Please repeat exactly the lines from the one containing "Task: Click the Archive Name text field" through the last line of the records below, leaving out any pictures.

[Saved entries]
== == ==

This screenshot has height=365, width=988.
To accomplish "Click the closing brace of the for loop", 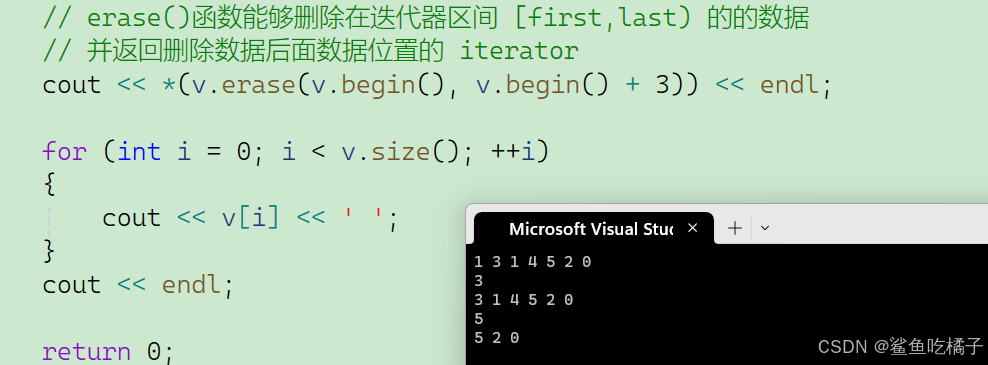I will pyautogui.click(x=49, y=252).
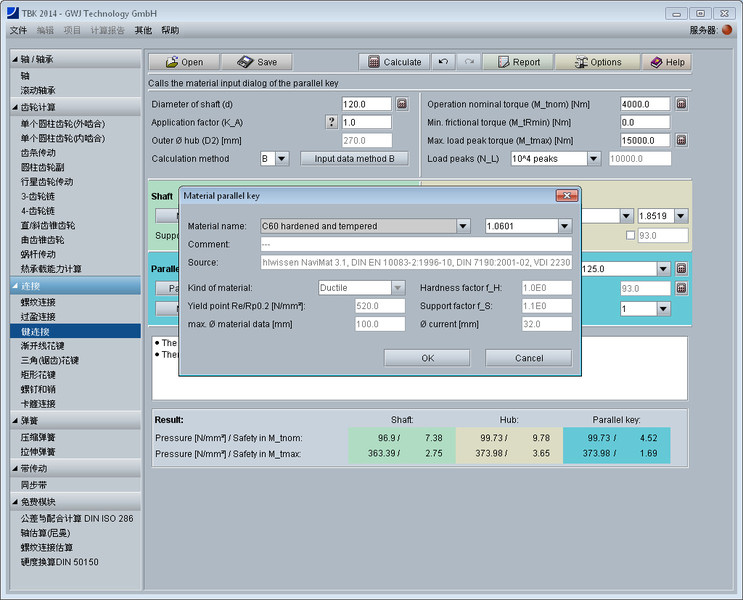This screenshot has height=600, width=743.
Task: Click the undo arrow icon
Action: 444,62
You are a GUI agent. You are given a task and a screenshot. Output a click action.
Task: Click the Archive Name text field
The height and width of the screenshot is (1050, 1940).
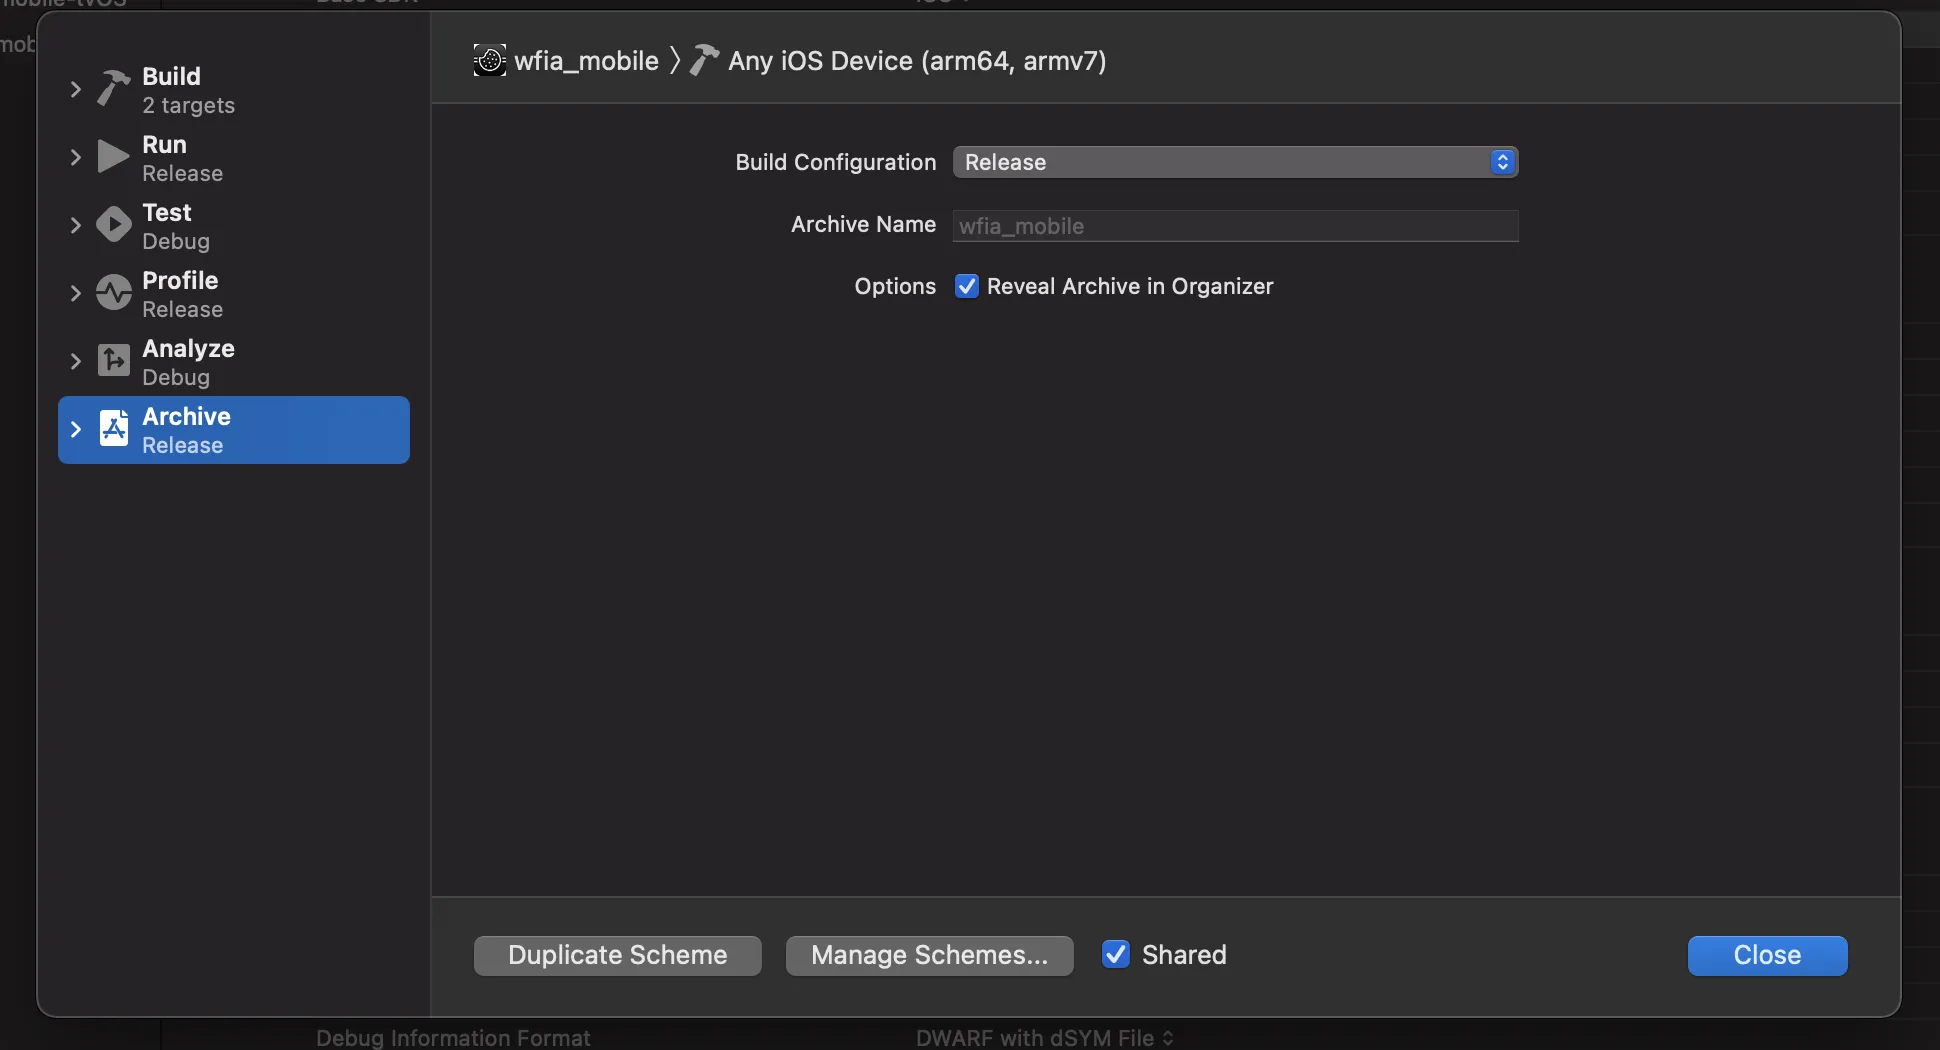point(1235,226)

== == ==

__OUTPUT OF THE EXERCISE__.
Task: Click the Archive Name text field
The height and width of the screenshot is (1050, 1940).
point(1235,226)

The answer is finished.